The Hunger of the Gods cover

The Hunger of the Gods

The Bloodsworn Saga • Book 2

by John Gwynne

4.49 Goodreads
(55.8K ratings)

Why You'll Love This

A resurrected dragon goddess is building an army of monsters, and the heroes from book one are badly outmatched — Gwynne makes sure you feel every inch of that gap.

  • Great if you want: Norse mythology weaponized into full-scale epic fantasy warfare
  • The experience: relentless and kinetic — momentum rarely lets up across 600 pages
  • The writing: Gwynne juggles multiple POVs cleanly, keeping tension tight across every thread
  • Skip if: you haven't read book one — the payoffs depend heavily on prior investment

About This Book

The dragon-goddess Lik-Rifa is free. After three centuries of imprisonment, she has returned to the world of men with a hunger for ruin and an army of creatures answering her call. Against her, a desperate alliance of mortals scrambles to awaken gods of their own — because steel alone will not be enough. John Gwynne's second entry in the Bloodsworn Saga takes the escalating dread of the first book and throws open the gates. The stakes are no longer local or personal; they are cosmic, and the characters caught in the middle carry wounds that make every choice feel genuinely costly.

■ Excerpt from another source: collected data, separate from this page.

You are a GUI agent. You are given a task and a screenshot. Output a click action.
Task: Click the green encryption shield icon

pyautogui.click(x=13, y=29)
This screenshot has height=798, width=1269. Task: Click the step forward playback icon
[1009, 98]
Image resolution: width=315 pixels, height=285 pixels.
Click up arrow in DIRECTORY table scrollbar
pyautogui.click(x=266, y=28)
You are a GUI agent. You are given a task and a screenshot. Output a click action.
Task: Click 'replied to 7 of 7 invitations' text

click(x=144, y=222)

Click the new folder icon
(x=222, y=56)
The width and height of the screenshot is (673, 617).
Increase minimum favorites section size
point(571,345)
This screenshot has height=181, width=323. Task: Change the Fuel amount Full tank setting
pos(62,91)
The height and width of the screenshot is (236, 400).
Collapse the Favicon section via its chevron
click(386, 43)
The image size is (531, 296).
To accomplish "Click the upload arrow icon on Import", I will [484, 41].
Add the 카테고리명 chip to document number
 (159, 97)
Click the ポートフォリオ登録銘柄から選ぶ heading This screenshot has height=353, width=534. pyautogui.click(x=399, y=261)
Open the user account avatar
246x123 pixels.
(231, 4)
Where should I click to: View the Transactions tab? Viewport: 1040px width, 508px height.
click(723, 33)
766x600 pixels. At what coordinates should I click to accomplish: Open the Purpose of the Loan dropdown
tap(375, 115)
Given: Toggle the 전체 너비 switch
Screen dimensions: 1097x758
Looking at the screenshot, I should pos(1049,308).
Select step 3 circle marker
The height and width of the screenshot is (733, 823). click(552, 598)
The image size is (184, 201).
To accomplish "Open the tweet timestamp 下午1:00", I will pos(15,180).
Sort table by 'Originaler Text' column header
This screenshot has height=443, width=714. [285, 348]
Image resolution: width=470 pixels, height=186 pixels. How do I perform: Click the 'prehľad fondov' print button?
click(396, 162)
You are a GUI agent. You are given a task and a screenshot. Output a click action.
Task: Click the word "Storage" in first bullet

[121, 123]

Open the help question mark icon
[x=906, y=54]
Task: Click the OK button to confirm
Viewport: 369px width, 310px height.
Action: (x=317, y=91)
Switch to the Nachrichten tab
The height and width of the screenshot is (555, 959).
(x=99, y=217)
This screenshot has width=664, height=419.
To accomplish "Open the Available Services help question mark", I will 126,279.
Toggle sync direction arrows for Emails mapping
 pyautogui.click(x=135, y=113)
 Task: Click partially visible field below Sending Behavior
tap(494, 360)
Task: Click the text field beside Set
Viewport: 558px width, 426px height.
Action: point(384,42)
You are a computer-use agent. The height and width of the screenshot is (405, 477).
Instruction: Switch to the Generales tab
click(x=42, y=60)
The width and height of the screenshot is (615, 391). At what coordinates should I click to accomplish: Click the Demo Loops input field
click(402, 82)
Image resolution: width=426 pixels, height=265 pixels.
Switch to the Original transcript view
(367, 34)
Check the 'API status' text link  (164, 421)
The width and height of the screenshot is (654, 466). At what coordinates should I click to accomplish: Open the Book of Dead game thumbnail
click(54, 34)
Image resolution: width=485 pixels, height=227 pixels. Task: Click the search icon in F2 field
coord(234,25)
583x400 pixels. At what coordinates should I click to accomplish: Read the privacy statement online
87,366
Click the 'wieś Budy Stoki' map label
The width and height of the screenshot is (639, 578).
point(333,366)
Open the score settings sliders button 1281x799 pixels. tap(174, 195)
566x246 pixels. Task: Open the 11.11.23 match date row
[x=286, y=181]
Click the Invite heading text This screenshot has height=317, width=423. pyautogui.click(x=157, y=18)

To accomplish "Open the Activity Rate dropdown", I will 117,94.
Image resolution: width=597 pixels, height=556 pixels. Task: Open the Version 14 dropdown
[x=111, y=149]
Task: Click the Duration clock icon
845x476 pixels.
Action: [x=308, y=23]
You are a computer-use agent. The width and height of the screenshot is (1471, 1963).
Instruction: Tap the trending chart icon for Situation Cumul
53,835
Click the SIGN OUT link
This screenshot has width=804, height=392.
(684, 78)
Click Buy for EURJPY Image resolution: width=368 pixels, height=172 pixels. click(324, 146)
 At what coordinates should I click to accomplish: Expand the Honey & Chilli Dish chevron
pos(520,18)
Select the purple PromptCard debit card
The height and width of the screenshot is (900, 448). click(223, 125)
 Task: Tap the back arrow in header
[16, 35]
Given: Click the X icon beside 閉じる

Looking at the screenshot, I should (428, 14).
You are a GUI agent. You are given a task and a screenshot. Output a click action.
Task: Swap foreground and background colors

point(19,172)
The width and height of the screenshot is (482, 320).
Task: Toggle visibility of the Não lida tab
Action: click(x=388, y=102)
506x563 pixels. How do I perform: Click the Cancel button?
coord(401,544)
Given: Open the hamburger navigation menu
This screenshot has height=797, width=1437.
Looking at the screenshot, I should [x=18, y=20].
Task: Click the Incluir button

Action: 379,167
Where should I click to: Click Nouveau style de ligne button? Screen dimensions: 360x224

What distinguishes this as a reading experience is Gwynne's discipline with momentum. He juggles multiple viewpoints across a sprawling, frost-bitten world without ever losing the thread of tension that pulls you forward. His prose is lean and kinetic — built for scenes that hit hard rather than linger prettily — yet he finds space for loyalty, grief, and the specific bonds that form between people who have survived terrible things together. At 633 pages, it never sprawls; it accelerates.